(Goal of the exercise):
Each line in the records that mentions the word "computer" needs to be listed.

(Supplied data):

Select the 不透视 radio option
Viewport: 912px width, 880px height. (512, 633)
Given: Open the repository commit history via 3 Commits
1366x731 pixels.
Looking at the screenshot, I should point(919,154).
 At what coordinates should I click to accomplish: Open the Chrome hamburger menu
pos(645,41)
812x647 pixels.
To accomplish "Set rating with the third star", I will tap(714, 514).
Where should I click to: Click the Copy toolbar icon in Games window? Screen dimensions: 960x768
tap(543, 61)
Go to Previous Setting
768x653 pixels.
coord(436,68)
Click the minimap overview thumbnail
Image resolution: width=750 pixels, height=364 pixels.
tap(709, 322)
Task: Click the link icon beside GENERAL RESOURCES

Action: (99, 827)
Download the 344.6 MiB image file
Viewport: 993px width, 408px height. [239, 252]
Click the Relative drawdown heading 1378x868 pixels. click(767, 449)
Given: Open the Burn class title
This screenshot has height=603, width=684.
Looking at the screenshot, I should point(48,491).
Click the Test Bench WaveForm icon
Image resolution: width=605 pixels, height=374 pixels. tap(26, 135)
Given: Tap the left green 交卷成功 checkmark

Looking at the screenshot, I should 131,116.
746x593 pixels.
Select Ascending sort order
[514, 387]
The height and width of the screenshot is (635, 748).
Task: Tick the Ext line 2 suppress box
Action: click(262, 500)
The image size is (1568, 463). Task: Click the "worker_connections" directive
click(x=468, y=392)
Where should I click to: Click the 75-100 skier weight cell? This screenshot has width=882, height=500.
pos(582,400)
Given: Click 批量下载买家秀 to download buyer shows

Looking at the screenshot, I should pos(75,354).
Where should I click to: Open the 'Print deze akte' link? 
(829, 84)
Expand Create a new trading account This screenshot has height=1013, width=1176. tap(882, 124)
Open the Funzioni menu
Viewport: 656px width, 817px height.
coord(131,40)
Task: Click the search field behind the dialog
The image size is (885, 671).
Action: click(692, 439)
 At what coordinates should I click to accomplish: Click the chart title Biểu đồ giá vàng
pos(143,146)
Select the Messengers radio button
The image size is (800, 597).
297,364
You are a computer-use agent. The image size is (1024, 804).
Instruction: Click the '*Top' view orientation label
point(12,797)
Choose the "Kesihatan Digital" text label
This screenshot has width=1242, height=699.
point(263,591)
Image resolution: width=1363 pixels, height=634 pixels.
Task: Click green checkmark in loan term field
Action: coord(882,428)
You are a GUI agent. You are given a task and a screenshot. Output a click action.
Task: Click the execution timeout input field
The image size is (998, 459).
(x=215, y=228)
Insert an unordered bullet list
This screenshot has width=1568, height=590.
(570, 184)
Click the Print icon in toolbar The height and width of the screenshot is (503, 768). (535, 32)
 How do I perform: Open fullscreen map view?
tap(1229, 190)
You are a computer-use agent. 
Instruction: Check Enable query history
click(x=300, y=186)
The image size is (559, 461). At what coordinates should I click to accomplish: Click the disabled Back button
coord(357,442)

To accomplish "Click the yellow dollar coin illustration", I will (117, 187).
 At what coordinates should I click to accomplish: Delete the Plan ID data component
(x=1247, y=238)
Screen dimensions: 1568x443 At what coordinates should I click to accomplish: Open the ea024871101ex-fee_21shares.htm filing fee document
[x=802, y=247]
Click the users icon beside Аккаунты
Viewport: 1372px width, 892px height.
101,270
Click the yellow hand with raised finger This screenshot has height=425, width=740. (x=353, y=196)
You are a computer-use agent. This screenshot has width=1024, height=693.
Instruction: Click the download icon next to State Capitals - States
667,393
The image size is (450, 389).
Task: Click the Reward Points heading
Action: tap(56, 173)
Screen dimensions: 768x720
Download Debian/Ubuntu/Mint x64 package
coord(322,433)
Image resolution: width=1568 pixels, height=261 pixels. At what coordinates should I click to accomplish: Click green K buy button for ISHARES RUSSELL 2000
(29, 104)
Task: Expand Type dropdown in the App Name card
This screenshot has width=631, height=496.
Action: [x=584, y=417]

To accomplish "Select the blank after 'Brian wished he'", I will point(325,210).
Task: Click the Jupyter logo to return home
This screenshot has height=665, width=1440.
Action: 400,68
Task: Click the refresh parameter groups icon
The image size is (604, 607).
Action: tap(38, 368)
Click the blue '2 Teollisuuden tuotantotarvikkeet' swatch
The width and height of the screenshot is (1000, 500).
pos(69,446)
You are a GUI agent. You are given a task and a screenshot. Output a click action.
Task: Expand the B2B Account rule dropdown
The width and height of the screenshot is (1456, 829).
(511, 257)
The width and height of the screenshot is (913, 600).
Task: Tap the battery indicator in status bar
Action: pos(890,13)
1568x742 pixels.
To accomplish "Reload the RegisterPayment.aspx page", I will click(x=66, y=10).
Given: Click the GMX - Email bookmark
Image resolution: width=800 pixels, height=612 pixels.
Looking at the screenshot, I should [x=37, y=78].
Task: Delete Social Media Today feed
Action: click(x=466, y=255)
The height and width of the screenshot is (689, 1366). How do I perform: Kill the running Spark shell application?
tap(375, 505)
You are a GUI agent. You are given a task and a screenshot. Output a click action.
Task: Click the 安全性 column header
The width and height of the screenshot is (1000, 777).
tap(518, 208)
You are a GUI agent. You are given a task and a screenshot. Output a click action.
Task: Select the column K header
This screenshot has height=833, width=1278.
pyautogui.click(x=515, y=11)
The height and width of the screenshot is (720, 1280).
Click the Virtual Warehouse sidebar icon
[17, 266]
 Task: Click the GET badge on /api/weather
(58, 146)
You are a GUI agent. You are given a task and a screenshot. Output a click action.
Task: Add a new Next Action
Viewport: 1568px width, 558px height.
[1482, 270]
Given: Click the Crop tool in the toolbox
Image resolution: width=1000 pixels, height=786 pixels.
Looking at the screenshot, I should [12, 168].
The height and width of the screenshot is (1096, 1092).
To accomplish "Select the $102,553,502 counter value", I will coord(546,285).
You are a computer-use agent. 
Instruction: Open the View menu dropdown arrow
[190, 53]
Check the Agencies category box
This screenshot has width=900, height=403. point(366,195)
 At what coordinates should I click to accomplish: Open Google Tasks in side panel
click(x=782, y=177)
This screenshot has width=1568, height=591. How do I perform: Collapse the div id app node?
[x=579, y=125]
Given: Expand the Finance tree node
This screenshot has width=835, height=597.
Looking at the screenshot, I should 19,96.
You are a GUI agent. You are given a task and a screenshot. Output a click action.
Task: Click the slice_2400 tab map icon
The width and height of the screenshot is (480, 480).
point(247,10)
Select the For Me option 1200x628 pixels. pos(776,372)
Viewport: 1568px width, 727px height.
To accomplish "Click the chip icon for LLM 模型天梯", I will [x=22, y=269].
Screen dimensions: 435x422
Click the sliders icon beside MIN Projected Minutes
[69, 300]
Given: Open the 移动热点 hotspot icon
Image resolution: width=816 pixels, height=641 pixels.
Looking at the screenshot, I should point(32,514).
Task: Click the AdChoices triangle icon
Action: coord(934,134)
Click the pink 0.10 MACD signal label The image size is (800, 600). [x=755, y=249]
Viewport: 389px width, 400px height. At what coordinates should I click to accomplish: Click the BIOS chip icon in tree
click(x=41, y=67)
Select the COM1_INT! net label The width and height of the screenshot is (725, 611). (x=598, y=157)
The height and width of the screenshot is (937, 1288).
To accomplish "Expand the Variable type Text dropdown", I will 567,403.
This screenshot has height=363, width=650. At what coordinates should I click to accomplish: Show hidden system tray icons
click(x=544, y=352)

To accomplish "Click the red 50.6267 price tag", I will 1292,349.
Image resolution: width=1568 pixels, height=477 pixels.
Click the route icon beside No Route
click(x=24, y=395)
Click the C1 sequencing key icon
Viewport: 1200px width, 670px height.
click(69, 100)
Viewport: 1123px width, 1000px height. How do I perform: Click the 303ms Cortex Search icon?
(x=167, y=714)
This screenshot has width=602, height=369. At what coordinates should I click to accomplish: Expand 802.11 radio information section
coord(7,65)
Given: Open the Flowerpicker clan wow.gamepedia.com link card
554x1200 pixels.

(Exercise solution):
You are a computer-use agent. The image size is (1024, 804).
You are a computer-use agent. 
You are a computer-use agent. This screenshot has width=1024, height=693.
You are a computer-use agent. 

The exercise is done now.